A very important research article concerning the relationship between perceptual span and reading rate in adults.

This article by a team led by Keith Rayner, one of the world's leading researchers in this field, should be read by all seriously involved in working with dyslexic adults and anyone interested in how we read.

As in most research into reading, this looks at the reading performance of effective ‘fluent readers’. But it again reinforces the need for maximal parafoveal processing. Being able to process visually and hence phonologically, the characters in the direction you are reading.

The article refers to ‘fast’ and ‘slow’ readers.

The fast readers (reading over 258 wpm, with an average reading rate of 337 wpm with normally spaced fonts)

The slow readers (reading less than 258 wpm, with an average reading rate of 207 wpm with normally spaced fonts).

These must have been silent reading speeds, with I believe, most of the slow reading groups sub vocalising.

The slow reading group were unable to use of visual data more than one extra word in the direction of reading. Whereas the fast reading group were able to make use of 2, 3 or more words ahead.
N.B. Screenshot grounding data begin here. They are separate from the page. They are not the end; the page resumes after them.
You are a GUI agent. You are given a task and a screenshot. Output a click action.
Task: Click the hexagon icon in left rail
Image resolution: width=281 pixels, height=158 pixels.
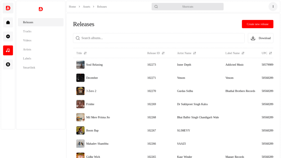pos(8,36)
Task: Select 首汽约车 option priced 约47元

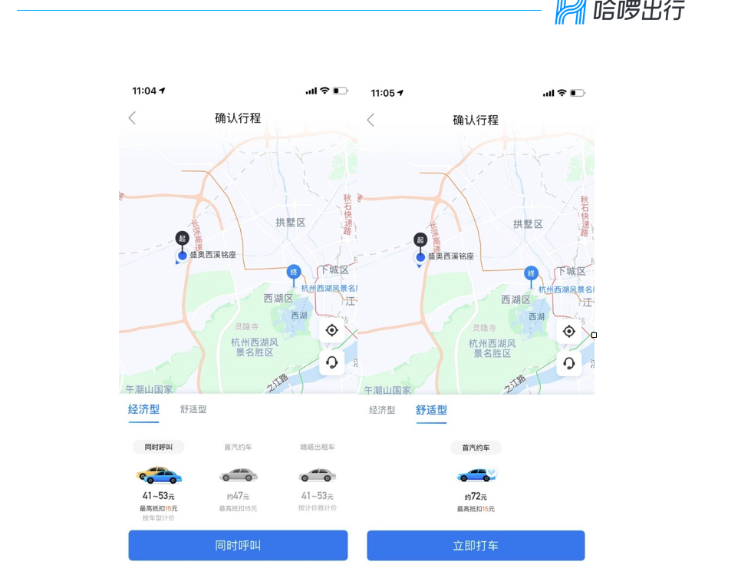Action: (238, 476)
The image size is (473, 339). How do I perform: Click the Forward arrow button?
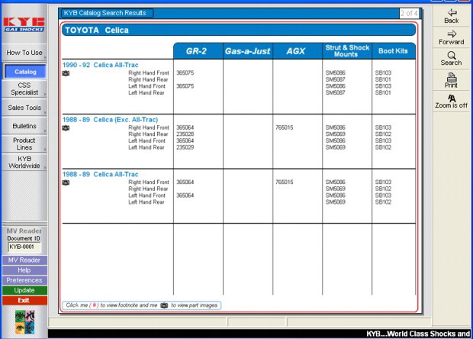click(x=451, y=37)
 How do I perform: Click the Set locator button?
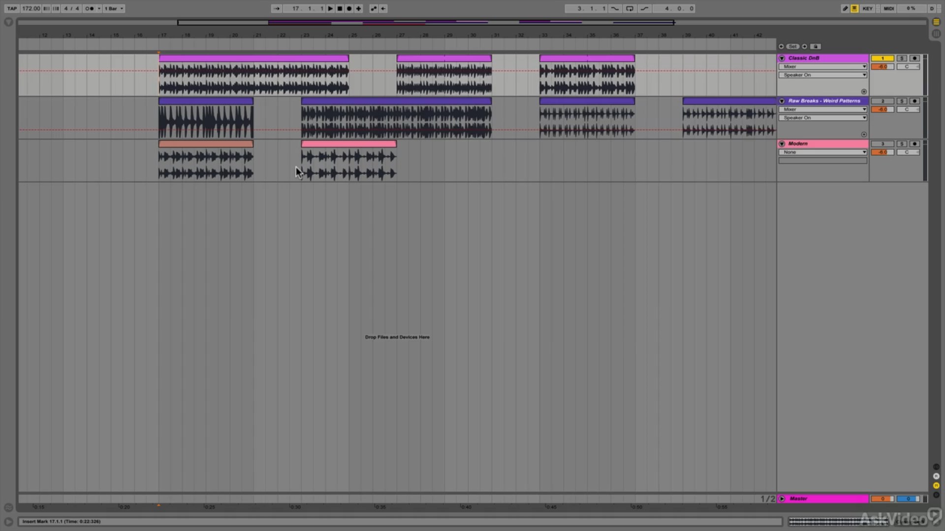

Read the article. The evidence is very supportive of the model being developed here, which is mainly based on working for adults reading at an average speed of 134 words per minute, and very rarely over 160 words per minute. (See the previous post).

Think again about  of the relevance of particular numbers. 

For the slow readers, when they could only see the word they were reading,with no parafoveal visual information their mean reading speed dropped to that 160wpm again.  

For years, I used to have the number written large the wall where I was working. It always intrigued me.  So......
.......160 wpm is the mean reading speed if you can only visually/phonologically process one word at a time.

The majority of dyslexic adults, typically cannot process a whole word in one fixation. Research referred to in previous postssuggests this is likely to be associate to some extent with lack of phonological cues from parafoveal processing.

At least with the way text is usually presented.